Not sure if there is an option to post the bike for sell on here . but i plan on posting it on eBay or so.


----------



## mgiaro (Dec 10, 2015)

Flying_Ryan said:


> Thanks,
> he was around 46" when i build the bike last year.


Hi,
really 46" can ride a 26"? 
nice bike!!!


----------



## Flying_Ryan (Aug 15, 2017)

mgiaro said:


> Hi,
> really 46" can ride a 26"?
> nice bike!!!


Sorry, i meant around 4'
V-pace build the frame for kids recommended from 1.30m which is 51". 
It was amazing to see what the step up in wheel size did to my kid on the trail.
We just got the 27.5 build and I almost can't keep up with him


----------



## eric0919 (May 19, 2008)

Can you get these in the US? I'm hoping to skip from 20" to 26" and one of these or the Tideace Chinese Carbon fiber seem like they might work.


----------



## Flying_Ryan (Aug 15, 2017)

eric0919 said:


> Can you get these in the US? I'm hoping to skip from 20" to 26" and one of these or the Tideace Chinese Carbon fiber seem like they might work.

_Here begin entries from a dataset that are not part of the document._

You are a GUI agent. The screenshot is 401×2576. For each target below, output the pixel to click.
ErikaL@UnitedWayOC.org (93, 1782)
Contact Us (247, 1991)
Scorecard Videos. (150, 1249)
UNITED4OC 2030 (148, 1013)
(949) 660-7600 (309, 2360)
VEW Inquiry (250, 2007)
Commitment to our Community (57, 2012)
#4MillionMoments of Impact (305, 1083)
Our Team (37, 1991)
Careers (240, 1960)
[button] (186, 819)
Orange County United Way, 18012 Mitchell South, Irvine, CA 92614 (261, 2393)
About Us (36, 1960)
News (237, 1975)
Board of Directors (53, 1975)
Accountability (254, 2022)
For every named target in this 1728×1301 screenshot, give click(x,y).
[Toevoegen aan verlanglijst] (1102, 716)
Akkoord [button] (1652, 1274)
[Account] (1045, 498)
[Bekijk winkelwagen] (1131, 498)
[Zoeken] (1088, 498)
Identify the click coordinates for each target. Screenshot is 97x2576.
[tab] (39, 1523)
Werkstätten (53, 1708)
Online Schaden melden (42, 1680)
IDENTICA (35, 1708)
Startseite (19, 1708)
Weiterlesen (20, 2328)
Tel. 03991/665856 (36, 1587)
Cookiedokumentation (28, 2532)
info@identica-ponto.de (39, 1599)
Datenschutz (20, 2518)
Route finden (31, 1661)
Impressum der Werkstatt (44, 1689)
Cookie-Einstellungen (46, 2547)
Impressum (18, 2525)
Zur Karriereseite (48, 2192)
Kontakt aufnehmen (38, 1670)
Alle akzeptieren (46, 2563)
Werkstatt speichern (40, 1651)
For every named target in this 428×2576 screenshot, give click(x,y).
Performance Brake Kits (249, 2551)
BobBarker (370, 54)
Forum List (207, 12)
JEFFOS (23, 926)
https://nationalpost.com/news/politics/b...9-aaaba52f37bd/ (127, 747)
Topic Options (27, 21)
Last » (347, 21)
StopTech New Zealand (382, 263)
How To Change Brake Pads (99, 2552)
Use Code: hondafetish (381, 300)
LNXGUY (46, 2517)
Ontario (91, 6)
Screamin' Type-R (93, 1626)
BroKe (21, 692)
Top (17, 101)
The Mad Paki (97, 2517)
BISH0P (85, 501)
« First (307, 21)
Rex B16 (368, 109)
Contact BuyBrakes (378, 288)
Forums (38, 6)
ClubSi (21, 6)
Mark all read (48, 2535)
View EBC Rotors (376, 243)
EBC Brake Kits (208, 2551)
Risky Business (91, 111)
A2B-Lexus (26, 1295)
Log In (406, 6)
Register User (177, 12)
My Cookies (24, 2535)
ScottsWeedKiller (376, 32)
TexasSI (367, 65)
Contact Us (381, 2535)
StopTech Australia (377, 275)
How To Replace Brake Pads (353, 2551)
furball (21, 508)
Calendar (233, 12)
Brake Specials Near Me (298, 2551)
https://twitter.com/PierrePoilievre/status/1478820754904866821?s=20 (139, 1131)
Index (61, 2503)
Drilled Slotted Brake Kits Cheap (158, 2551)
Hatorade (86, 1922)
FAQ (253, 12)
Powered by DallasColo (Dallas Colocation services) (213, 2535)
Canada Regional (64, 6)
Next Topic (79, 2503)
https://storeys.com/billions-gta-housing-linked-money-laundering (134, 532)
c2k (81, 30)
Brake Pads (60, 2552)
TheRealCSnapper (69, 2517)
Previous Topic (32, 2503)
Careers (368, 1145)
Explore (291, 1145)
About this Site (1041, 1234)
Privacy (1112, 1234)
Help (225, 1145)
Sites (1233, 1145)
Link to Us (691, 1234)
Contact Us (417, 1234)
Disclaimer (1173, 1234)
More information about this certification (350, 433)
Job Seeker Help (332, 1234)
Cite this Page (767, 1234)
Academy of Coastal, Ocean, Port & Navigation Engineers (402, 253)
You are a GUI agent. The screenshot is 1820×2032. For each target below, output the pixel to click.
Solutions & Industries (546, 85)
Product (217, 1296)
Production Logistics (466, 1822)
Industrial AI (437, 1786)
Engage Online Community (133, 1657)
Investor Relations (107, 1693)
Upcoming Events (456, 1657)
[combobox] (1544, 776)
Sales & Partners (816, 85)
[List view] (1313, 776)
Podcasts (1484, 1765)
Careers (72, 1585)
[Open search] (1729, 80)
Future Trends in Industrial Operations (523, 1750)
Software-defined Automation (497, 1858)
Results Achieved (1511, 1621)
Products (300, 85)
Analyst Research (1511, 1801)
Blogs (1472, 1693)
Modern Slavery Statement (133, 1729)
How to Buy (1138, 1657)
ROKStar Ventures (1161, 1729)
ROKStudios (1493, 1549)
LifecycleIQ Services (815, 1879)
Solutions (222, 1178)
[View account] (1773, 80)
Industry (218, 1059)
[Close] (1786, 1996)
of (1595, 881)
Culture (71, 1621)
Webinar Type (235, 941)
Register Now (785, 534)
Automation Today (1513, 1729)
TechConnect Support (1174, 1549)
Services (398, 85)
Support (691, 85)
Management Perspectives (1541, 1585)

Yes, i just ordered my 2nd one from VPace and it got here within 3 weeks send from Germany.
check out Vpace.de 
i speak fluent German so it was a no problem for me to get the order thru. but if you contact Soeren from vpace you should have no issues. he speaks English as well.


----------



## SactoGeoff (Aug 11, 2017)

Just curious, looking at the VPACE web site and pricing, do you know if they happen to remove VAT tax when shipping to a US customer?


----------



## svinyard (Aug 14, 2017)

Flying_Ryan said:


> Thanks,
> he was around 46" when i build the bike last year.
> 
> i had him prior on a Trailcraft 24"
> ...


Man, my 5yr is about that same size (50") and he just moved up to a 20" Spawn. Seems to fit him perfectly but this looks like your kid is doing just fine with the 26"!! Has me second guessing the sizing lol. I think I did the right thing as we do a lot of downhill (and up) but still. Nice build here for sure, well done!


----------